• TASK DIRECTIONS
Read the data below line by line and state how many lines hold "with". Nothing else belongs in the answer.

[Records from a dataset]
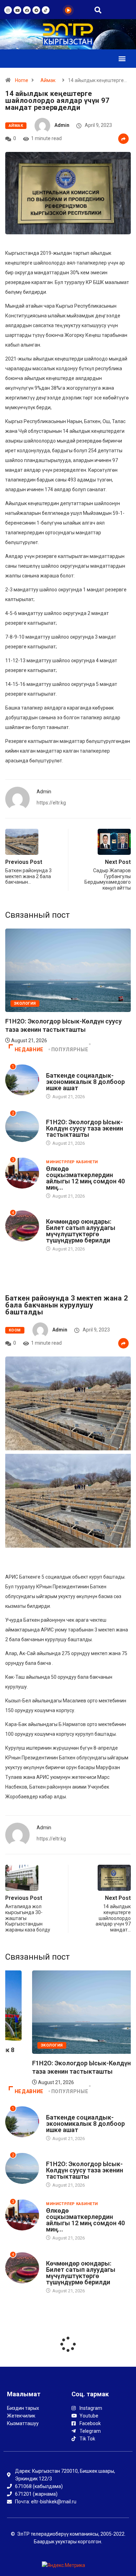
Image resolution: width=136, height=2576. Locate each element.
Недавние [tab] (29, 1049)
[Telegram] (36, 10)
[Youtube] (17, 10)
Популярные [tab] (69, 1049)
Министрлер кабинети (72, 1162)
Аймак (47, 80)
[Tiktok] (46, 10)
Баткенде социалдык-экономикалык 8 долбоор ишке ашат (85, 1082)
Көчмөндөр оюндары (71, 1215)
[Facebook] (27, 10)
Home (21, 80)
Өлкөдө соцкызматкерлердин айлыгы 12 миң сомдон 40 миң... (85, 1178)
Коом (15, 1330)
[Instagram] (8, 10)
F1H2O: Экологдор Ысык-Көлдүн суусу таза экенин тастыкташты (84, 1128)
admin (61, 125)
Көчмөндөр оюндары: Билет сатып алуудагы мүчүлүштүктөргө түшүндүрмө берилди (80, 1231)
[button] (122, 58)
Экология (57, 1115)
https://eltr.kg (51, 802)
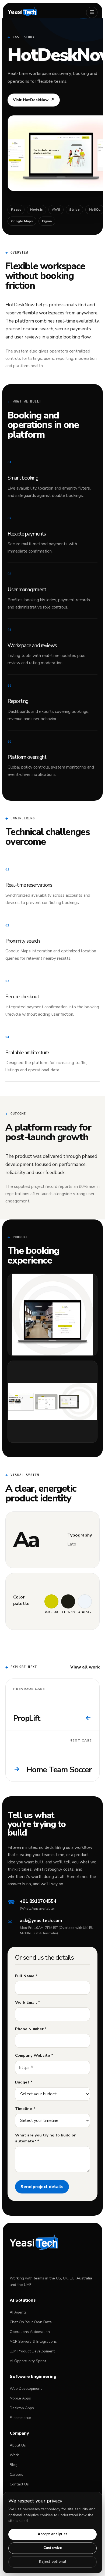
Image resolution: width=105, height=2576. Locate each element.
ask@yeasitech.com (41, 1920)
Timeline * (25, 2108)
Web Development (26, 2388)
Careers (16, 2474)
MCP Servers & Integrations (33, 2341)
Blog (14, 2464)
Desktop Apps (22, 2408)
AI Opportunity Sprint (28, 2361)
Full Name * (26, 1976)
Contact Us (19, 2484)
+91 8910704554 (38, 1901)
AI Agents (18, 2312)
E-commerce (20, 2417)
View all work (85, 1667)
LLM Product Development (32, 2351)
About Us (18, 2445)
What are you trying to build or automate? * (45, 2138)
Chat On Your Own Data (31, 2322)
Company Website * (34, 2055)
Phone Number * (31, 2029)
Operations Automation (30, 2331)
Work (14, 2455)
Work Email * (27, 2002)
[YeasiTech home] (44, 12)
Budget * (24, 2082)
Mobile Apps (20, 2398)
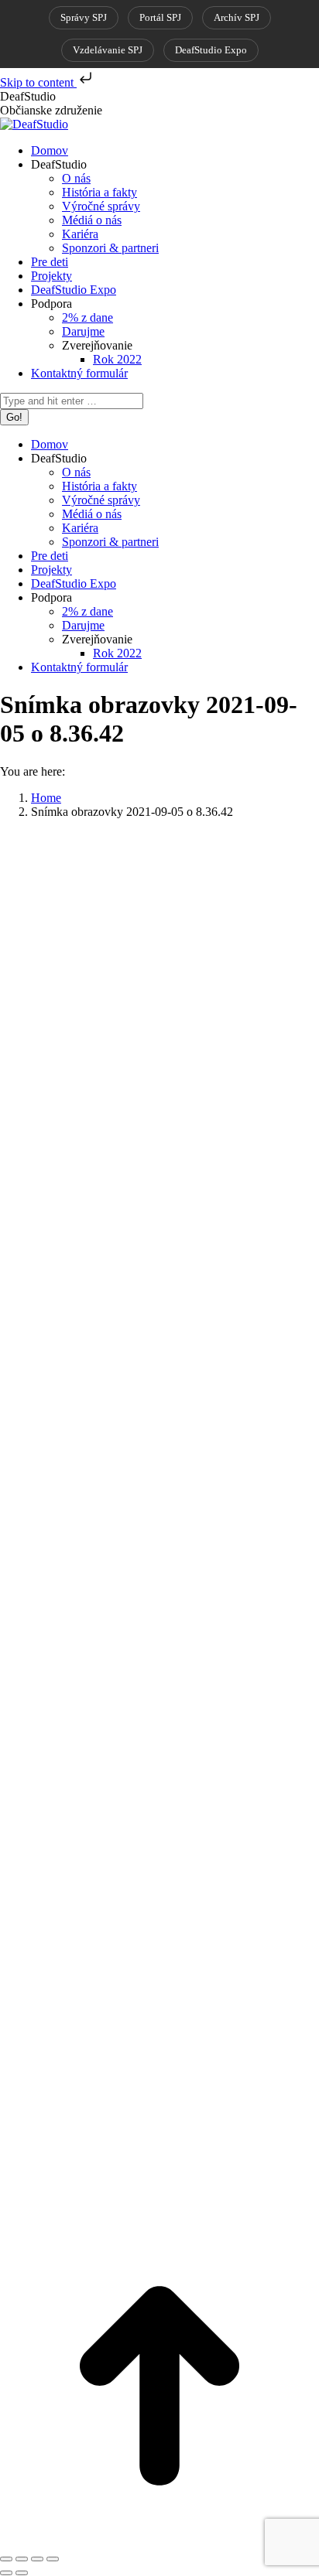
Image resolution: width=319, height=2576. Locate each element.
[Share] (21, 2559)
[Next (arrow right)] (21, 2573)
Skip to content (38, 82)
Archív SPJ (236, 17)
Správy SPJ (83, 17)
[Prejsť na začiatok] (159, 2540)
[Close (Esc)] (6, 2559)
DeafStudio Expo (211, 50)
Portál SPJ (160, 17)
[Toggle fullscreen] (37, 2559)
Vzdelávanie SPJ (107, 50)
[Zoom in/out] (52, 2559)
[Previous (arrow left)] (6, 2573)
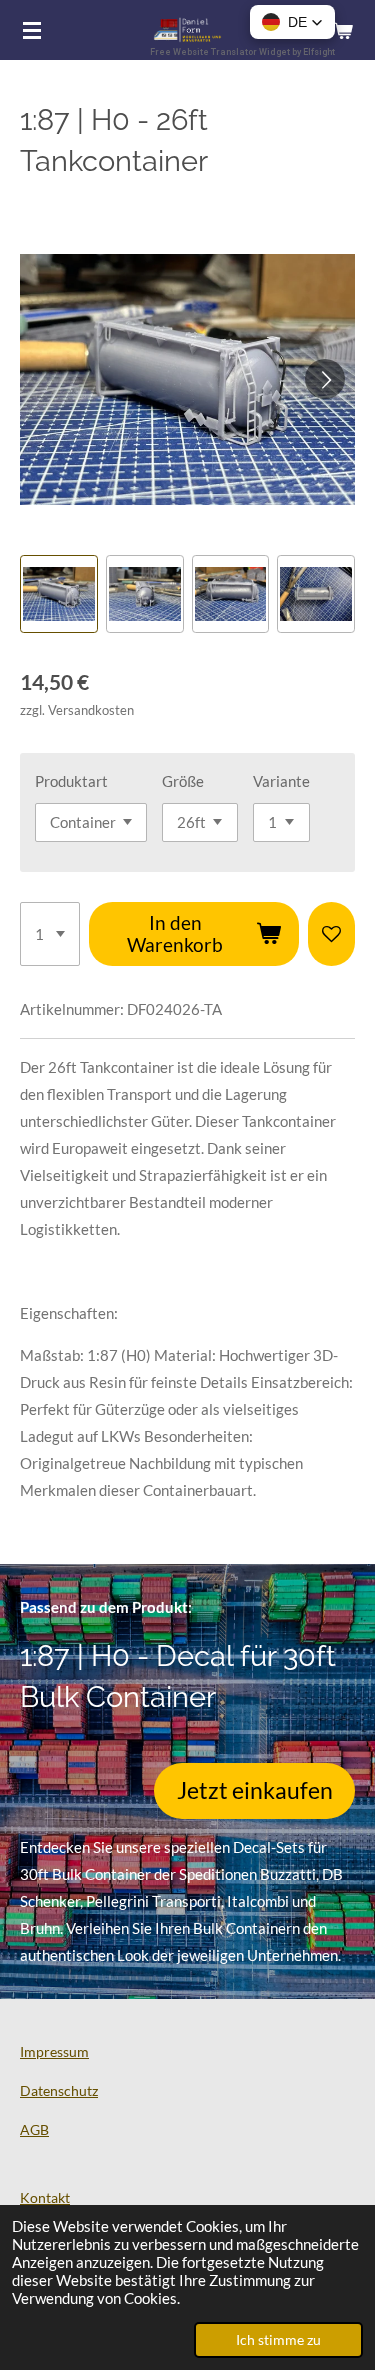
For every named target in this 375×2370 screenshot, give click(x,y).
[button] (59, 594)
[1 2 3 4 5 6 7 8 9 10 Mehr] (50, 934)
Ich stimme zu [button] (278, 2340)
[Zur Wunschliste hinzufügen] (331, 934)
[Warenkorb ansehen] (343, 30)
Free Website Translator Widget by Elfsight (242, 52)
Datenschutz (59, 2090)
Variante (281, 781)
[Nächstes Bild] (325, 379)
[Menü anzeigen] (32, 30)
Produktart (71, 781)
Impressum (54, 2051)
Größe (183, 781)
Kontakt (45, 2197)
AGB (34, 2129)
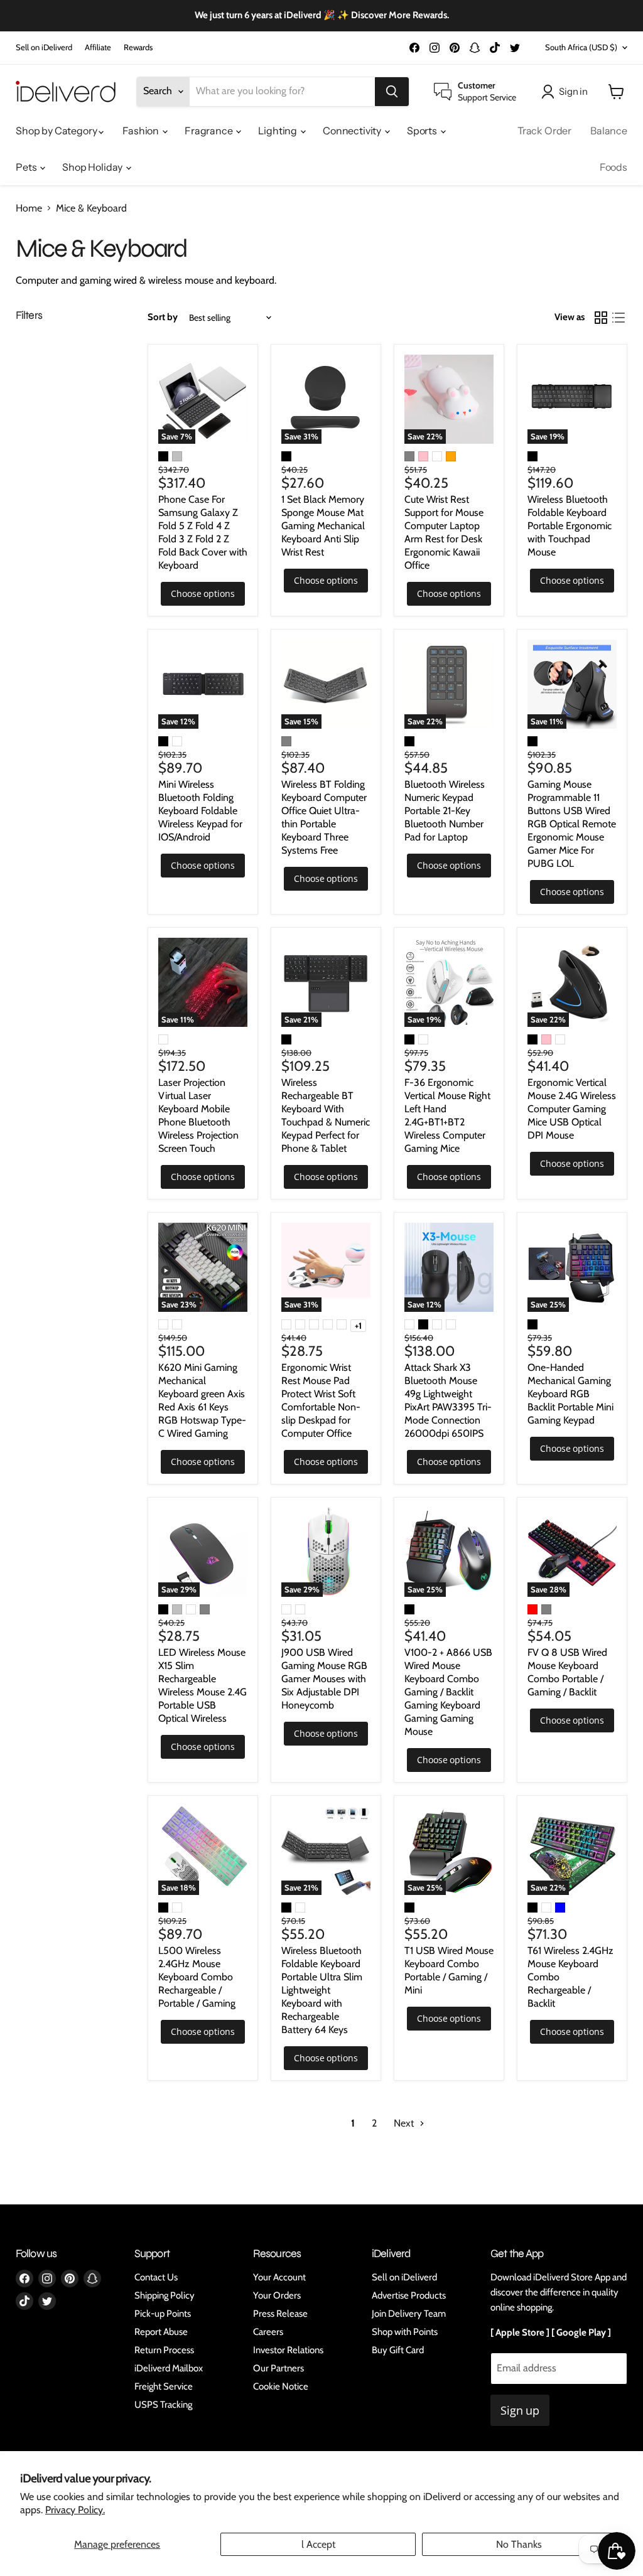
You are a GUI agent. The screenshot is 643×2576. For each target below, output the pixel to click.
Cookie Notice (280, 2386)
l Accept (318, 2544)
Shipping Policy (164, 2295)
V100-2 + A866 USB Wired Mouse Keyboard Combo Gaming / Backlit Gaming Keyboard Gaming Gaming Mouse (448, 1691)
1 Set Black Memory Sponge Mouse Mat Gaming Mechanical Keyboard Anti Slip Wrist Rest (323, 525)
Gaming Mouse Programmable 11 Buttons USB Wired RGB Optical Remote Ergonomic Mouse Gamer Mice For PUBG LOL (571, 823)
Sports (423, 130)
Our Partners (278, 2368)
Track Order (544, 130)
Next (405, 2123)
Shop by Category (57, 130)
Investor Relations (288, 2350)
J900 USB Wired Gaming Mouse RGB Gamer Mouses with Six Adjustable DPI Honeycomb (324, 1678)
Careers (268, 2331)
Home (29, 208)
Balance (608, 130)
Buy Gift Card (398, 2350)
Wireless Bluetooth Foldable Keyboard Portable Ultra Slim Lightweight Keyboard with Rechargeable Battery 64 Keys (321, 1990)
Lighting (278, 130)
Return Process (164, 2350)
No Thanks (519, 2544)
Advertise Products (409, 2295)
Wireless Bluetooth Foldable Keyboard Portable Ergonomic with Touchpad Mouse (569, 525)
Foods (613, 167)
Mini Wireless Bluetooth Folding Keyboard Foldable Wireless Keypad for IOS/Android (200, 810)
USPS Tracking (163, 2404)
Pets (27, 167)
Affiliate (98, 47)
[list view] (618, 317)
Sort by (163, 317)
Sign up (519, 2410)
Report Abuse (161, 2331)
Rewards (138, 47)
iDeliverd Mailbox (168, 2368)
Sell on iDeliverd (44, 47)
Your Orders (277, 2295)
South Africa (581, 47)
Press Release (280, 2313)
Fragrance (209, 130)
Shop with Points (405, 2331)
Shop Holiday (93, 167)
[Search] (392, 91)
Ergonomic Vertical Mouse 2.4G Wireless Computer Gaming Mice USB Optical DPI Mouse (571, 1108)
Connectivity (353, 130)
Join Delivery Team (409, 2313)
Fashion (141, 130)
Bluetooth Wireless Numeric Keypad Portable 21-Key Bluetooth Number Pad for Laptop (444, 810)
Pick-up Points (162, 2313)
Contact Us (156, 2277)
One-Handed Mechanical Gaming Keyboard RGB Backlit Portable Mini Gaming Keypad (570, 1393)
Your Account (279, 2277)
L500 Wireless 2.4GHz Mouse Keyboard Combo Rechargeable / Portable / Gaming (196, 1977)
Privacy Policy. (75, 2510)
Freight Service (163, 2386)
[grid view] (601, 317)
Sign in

• SOLUTION TO THE PROBLEM
4